EXERCISE AIM:
Each entry should be written out again exactly, so that nothing is lost.

PROVIDED MATERIAL:
################

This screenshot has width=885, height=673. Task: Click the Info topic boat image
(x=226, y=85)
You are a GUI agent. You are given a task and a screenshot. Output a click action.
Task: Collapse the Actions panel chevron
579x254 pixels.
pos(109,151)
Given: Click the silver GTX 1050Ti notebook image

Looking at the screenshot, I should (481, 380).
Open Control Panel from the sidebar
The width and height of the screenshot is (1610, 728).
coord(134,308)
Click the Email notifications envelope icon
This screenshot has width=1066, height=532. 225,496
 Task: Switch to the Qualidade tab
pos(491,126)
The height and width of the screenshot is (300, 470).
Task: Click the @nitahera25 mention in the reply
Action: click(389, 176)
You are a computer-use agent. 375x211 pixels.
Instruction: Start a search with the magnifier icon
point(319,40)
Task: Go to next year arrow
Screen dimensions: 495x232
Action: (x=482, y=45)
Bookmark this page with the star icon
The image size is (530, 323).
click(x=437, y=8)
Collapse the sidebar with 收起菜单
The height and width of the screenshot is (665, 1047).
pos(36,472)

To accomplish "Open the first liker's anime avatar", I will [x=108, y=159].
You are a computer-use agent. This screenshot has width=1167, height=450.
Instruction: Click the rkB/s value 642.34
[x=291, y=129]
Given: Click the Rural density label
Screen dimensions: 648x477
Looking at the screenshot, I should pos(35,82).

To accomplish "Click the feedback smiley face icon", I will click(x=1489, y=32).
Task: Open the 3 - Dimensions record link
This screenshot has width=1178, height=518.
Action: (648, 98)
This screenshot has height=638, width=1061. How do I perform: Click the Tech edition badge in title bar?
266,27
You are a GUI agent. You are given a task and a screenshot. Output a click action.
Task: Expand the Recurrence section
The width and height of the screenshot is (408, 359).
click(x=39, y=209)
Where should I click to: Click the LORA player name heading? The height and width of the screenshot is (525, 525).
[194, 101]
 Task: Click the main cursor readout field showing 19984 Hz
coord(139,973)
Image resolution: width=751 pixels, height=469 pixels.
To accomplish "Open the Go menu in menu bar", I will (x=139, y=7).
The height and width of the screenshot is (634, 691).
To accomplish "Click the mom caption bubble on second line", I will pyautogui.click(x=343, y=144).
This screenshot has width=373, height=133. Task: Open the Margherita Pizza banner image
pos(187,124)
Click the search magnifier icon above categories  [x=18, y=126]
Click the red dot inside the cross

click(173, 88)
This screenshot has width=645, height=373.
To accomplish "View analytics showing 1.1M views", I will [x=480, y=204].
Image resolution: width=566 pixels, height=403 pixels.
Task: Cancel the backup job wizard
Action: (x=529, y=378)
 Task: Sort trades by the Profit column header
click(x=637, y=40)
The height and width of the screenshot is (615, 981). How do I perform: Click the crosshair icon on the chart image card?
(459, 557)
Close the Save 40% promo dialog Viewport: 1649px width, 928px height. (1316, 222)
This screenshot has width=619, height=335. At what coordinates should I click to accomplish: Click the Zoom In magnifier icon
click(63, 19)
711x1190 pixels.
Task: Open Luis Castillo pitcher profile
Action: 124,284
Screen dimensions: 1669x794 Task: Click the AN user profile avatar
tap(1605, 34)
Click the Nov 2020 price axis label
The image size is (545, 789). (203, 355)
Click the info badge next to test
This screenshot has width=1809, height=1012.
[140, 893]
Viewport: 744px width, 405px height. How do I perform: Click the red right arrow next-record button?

################

RESULT:
This screenshot has width=885, height=673. Task: Click the Info topic boat image
(x=226, y=85)
You are a GUI agent. You are given a task and a screenshot. Output a click action.
Task: Collapse the Actions panel chevron
579x254 pixels.
pos(109,151)
Given: Click the silver GTX 1050Ti notebook image

Looking at the screenshot, I should (481, 380).
Open Control Panel from the sidebar
The width and height of the screenshot is (1610, 728).
coord(134,308)
Click the Email notifications envelope icon
This screenshot has width=1066, height=532. 225,496
 Task: Switch to the Qualidade tab
pos(491,126)
The height and width of the screenshot is (300, 470).
Task: Click the @nitahera25 mention in the reply
Action: click(389, 176)
You are a computer-use agent. 375x211 pixels.
Instruction: Start a search with the magnifier icon
point(319,40)
Task: Go to next year arrow
Screen dimensions: 495x232
Action: (x=482, y=45)
Bookmark this page with the star icon
The image size is (530, 323).
click(x=437, y=8)
Collapse the sidebar with 收起菜单
The height and width of the screenshot is (665, 1047).
pos(36,472)

To accomplish "Open the first liker's anime avatar", I will [x=108, y=159].
You are a computer-use agent. This screenshot has width=1167, height=450.
Instruction: Click the rkB/s value 642.34
[x=291, y=129]
Given: Click the Rural density label
Screen dimensions: 648x477
Looking at the screenshot, I should pos(35,82).

To accomplish "Click the feedback smiley face icon", I will click(x=1489, y=32).
Task: Open the 3 - Dimensions record link
This screenshot has width=1178, height=518.
Action: (648, 98)
This screenshot has height=638, width=1061. How do I perform: Click the Tech edition badge in title bar?
266,27
You are a GUI agent. You are given a task and a screenshot. Output a click action.
Task: Expand the Recurrence section
The width and height of the screenshot is (408, 359).
click(x=39, y=209)
Where should I click to: Click the LORA player name heading? The height and width of the screenshot is (525, 525).
[194, 101]
 Task: Click the main cursor readout field showing 19984 Hz
coord(139,973)
Image resolution: width=751 pixels, height=469 pixels.
To accomplish "Open the Go menu in menu bar", I will (x=139, y=7).
The height and width of the screenshot is (634, 691).
To accomplish "Click the mom caption bubble on second line", I will pyautogui.click(x=343, y=144).
This screenshot has width=373, height=133. Task: Open the Margherita Pizza banner image
pos(187,124)
Click the search magnifier icon above categories  [x=18, y=126]
Click the red dot inside the cross

click(173, 88)
This screenshot has width=645, height=373.
To accomplish "View analytics showing 1.1M views", I will [x=480, y=204].
Image resolution: width=566 pixels, height=403 pixels.
Task: Cancel the backup job wizard
Action: (x=529, y=378)
 Task: Sort trades by the Profit column header
click(x=637, y=40)
The height and width of the screenshot is (615, 981). How do I perform: Click the crosshair icon on the chart image card?
(459, 557)
Close the Save 40% promo dialog Viewport: 1649px width, 928px height. (1316, 222)
This screenshot has width=619, height=335. At what coordinates should I click to accomplish: Click the Zoom In magnifier icon
click(63, 19)
711x1190 pixels.
Task: Open Luis Castillo pitcher profile
Action: 124,284
Screen dimensions: 1669x794 Task: Click the AN user profile avatar
tap(1605, 34)
Click the Nov 2020 price axis label
The image size is (545, 789). (203, 355)
Click the info badge next to test
This screenshot has width=1809, height=1012.
[140, 893]
Viewport: 744px width, 405px height. How do I perform: Click the red right arrow next-record button?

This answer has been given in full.